TASK BRIEF:
All of the data must be output without alteration.

MATERIAL FOR THIS TASK:
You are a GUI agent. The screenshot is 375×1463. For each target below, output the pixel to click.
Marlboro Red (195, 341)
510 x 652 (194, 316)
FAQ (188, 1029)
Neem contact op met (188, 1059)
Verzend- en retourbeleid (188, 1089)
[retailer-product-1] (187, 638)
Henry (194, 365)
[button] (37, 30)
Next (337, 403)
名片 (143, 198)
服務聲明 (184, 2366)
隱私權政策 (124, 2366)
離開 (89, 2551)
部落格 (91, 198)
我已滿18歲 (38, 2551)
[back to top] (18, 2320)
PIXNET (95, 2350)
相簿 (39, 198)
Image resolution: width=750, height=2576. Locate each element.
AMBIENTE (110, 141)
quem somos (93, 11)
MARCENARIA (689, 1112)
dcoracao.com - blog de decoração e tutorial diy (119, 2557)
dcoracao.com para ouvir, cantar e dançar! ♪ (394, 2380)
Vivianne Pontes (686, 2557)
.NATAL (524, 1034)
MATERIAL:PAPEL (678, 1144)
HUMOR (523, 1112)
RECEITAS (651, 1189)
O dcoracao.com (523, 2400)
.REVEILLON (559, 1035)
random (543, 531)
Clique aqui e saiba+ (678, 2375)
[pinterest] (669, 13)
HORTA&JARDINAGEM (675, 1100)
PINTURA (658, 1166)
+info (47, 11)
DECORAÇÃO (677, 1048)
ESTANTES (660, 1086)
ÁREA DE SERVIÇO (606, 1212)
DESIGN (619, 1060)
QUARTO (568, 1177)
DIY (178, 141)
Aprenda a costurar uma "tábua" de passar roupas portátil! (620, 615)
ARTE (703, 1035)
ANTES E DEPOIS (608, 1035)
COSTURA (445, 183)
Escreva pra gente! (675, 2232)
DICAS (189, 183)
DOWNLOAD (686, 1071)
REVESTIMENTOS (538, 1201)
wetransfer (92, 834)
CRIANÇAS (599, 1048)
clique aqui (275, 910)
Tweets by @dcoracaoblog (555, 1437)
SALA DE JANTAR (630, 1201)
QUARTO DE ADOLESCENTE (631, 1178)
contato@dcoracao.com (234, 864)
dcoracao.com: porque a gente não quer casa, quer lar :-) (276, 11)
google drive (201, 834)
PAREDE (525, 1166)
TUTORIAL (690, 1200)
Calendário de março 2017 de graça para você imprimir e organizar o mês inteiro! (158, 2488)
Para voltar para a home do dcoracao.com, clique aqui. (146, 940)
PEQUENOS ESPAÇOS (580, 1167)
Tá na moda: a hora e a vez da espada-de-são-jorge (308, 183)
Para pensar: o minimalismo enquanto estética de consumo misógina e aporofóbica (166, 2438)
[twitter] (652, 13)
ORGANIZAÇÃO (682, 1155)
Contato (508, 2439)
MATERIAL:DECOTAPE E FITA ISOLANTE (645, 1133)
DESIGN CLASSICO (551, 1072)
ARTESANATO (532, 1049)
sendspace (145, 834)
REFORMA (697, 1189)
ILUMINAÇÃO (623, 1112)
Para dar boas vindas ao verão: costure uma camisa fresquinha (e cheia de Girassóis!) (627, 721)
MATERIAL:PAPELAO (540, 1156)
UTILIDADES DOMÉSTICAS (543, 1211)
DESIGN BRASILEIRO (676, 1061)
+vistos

EXPECTED OUTPUT:
You are a GUI agent. The screenshot is 375×1463. For each target below, output the pixel to click.
Marlboro Red (195, 341)
510 x 652 (194, 316)
FAQ (188, 1029)
Neem contact op met (188, 1059)
Verzend- en retourbeleid (188, 1089)
[retailer-product-1] (187, 638)
Henry (194, 365)
[button] (37, 30)
Next (337, 403)
名片 (143, 198)
服務聲明 (184, 2366)
隱私權政策 (124, 2366)
離開 (89, 2551)
部落格 (91, 198)
我已滿18歲 (38, 2551)
[back to top] (18, 2320)
PIXNET (95, 2350)
相簿 (39, 198)
Image resolution: width=750, height=2576. Locate each element.
AMBIENTE (110, 141)
quem somos (93, 11)
MARCENARIA (689, 1112)
dcoracao.com - blog de decoração e tutorial diy (119, 2557)
dcoracao.com para ouvir, cantar e dançar! ♪ (394, 2380)
Vivianne Pontes (686, 2557)
.NATAL (524, 1034)
MATERIAL:PAPEL (678, 1144)
HUMOR (523, 1112)
RECEITAS (651, 1189)
O dcoracao.com (523, 2400)
.REVEILLON (559, 1035)
random (543, 531)
Clique aqui e saiba+ (678, 2375)
[pinterest] (669, 13)
HORTA&JARDINAGEM (675, 1100)
PINTURA (658, 1166)
+info (47, 11)
DECORAÇÃO (677, 1048)
ESTANTES (660, 1086)
ÁREA DE SERVIÇO (606, 1212)
DESIGN (619, 1060)
QUARTO (568, 1177)
DIY (178, 141)
Aprenda a costurar uma "tábua" de passar roupas portátil! (620, 615)
ARTE (703, 1035)
ANTES E DEPOIS (608, 1035)
COSTURA (445, 183)
Escreva pra gente! (675, 2232)
DICAS (189, 183)
DOWNLOAD (686, 1071)
REVESTIMENTOS (538, 1201)
wetransfer (92, 834)
CRIANÇAS (599, 1048)
clique aqui (275, 910)
Tweets by @dcoracaoblog (555, 1437)
SALA DE JANTAR (630, 1201)
QUARTO DE ADOLESCENTE (631, 1178)
contato@dcoracao.com (234, 864)
dcoracao.com: porque a gente não quer casa, quer lar :-) (276, 11)
google drive (201, 834)
PAREDE (525, 1166)
TUTORIAL (690, 1200)
Calendário de março 2017 de graça para você imprimir e organizar o mês inteiro! (158, 2488)
Para voltar para a home do dcoracao.com, clique aqui. (146, 940)
PEQUENOS ESPAÇOS (580, 1167)
Tá na moda: a hora e a vez da espada-de-são-jorge (308, 183)
Para pensar: o minimalismo enquanto estética de consumo misógina e aporofóbica (166, 2438)
[twitter] (652, 13)
ORGANIZAÇÃO (682, 1155)
Contato (508, 2439)
MATERIAL:DECOTAPE E FITA ISOLANTE (645, 1133)
DESIGN CLASSICO (551, 1072)
ARTESANATO (532, 1049)
sendspace (145, 834)
REFORMA (697, 1189)
ILUMINAÇÃO (623, 1112)
Para dar boas vindas ao verão: costure uma camisa fresquinha (e cheia de Girassóis!) (627, 721)
MATERIAL:PAPELAO (540, 1156)
UTILIDADES DOMÉSTICAS (543, 1211)
DESIGN BRASILEIRO (676, 1061)
+vistos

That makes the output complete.